• **Exercise**
Rewrite the lines below, replacing "Instruction" with "Goal" and leaving everything else unchanged.

• **Records supplied**
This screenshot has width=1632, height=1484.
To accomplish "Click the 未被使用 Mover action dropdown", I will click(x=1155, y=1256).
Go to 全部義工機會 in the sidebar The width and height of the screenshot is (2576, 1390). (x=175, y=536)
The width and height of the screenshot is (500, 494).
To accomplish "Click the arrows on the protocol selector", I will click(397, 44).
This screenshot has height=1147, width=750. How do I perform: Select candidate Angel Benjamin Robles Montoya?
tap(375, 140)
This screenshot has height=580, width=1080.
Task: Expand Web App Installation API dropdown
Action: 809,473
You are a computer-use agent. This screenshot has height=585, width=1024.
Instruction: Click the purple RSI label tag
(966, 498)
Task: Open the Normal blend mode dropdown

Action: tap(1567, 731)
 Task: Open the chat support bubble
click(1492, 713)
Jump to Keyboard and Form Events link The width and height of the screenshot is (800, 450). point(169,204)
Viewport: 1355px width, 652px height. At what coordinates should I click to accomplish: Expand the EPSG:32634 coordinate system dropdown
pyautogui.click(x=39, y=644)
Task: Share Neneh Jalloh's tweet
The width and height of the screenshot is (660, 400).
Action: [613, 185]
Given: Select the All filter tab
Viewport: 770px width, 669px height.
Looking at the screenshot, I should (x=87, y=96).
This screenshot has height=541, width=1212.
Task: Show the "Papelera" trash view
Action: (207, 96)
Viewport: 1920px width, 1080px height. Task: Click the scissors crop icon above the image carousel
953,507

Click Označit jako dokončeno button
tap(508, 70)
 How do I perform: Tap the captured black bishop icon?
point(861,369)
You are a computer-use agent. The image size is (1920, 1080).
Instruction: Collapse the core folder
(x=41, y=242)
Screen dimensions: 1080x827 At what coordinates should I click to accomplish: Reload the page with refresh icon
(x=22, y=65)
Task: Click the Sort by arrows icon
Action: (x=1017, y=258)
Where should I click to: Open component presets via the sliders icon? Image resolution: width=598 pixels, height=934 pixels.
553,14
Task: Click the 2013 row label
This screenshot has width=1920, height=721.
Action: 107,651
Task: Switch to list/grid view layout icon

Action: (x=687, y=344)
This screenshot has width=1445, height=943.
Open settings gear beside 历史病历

• **The answer**
This screenshot has width=1632, height=1484.
To accomplish "Click the 未被使用 Mover action dropdown", I will click(x=1155, y=1256).
Go to 全部義工機會 in the sidebar The width and height of the screenshot is (2576, 1390). (x=175, y=536)
The width and height of the screenshot is (500, 494).
To accomplish "Click the arrows on the protocol selector", I will click(397, 44).
This screenshot has height=1147, width=750. How do I perform: Select candidate Angel Benjamin Robles Montoya?
tap(375, 140)
This screenshot has height=580, width=1080.
Task: Expand Web App Installation API dropdown
Action: 809,473
You are a computer-use agent. This screenshot has height=585, width=1024.
Goal: Click the purple RSI label tag
(966, 498)
Task: Open the Normal blend mode dropdown

Action: tap(1567, 731)
 Task: Open the chat support bubble
click(1492, 713)
Jump to Keyboard and Form Events link The width and height of the screenshot is (800, 450). point(169,204)
Viewport: 1355px width, 652px height. At what coordinates should I click to accomplish: Expand the EPSG:32634 coordinate system dropdown
pyautogui.click(x=39, y=644)
Task: Share Neneh Jalloh's tweet
The width and height of the screenshot is (660, 400).
Action: [613, 185]
Given: Select the All filter tab
Viewport: 770px width, 669px height.
Looking at the screenshot, I should (x=87, y=96).
This screenshot has height=541, width=1212.
Task: Show the "Papelera" trash view
Action: (207, 96)
Viewport: 1920px width, 1080px height. Task: Click the scissors crop icon above the image carousel
953,507

Click Označit jako dokončeno button
tap(508, 70)
 How do I perform: Tap the captured black bishop icon?
point(861,369)
You are a computer-use agent. The image size is (1920, 1080).
Goal: Collapse the core folder
(x=41, y=242)
Screen dimensions: 1080x827 At what coordinates should I click to accomplish: Reload the page with refresh icon
(x=22, y=65)
Task: Click the Sort by arrows icon
Action: (x=1017, y=258)
Where should I click to: Open component presets via the sliders icon? Image resolution: width=598 pixels, height=934 pixels.
553,14
Task: Click the 2013 row label
This screenshot has width=1920, height=721.
Action: 107,651
Task: Switch to list/grid view layout icon

Action: (x=687, y=344)
This screenshot has width=1445, height=943.
Open settings gear beside 历史病历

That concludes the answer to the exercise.